Step 2: Reprocess Existing RAW Files to the Desired IDS Version

🚧

IMPORTANT

It is strongly recommend that you stop RAW data ingestion from all of your Tetra Empower Agents during the reconciliation job. When many workflows are created, a significant delay can be introduced between the creation of the workflow object and when the workflow runs. This can create a race condition where, at the time the workflow is processed, the input file is not the latest version of the RAW file object anymore. Given the expected duration of the reprocessing job and the rate of upload of new Empower data, the risk of this race condition occurring could be significant if you have a large number of injections.

Reprocess existing RAW files so that they convert to your desired IDS version by doing the following:

  1. Sign in to the TDP.

  2. In the left navigation menu, choose Pipelines. Then, choose File Processing. The File Processing page appears.

  3. Create a Bulk Pipeline Process Job from the File Processing Page. For WORKFLOW STATE, make sure that you select Completed Successfully and Unprocessed.

  4. Update any downstream applications to point to latest IDS version.

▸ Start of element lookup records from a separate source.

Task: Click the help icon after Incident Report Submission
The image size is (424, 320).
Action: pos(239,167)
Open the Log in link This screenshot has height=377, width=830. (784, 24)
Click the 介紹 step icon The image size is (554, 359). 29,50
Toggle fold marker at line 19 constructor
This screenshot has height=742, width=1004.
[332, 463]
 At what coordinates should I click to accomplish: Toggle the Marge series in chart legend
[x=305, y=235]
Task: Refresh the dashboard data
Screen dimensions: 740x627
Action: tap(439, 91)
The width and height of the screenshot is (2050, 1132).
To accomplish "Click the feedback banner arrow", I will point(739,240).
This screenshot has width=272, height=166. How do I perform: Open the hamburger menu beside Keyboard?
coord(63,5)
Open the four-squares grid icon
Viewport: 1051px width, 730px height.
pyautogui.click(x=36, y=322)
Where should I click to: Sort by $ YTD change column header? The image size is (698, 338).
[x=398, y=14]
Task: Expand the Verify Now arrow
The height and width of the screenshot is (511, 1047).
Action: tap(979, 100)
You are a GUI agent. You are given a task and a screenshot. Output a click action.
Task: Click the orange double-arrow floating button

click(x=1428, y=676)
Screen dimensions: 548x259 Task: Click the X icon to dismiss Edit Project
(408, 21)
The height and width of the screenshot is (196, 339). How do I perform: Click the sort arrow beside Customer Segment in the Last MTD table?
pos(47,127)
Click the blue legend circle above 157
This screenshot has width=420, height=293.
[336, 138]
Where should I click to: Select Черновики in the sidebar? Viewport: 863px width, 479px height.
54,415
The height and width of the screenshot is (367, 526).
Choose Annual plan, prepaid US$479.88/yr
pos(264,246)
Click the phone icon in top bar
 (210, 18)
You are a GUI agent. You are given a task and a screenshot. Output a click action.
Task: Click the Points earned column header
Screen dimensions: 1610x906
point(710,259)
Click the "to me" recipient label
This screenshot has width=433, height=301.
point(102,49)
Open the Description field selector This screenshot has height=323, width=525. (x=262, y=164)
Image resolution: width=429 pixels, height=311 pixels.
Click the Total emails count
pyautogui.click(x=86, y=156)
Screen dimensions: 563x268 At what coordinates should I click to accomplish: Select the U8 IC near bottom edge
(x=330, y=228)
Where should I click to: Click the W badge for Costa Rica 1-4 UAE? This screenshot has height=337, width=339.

    Empower Raw to IDS protocol

Step 3: Verify That the Migration is Successful

Verify that all files have completed migration and that there are no failures by doing the following:

  1. Check that all bulk Processing Jobs completed by doing the following:

    • In the left navigation menu, choose Bulk Actions.

    • Choose Pipelines. The Pipelines page appears and displays a list of all your active and inactive bulk pipeline process jobs.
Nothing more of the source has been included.